EXERCISE TASK - Give the rows below as a two-column CSV headed text and answer, with one CSV line for each row. Put each row's text and its answer in separate quoted fields, and replace any line breaks with spaces.

MATERIAL FOR THIS TASK -
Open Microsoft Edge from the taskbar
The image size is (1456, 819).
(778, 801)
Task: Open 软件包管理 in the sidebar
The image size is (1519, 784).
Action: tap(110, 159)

ANSWER TO THIS EXERCISE -
text,answer
"Open Microsoft Edge from the taskbar The image size is (1456, 819).","(778, 801)"
"Task: Open 软件包管理 in the sidebar The image size is (1519, 784).","Action: tap(110, 159)"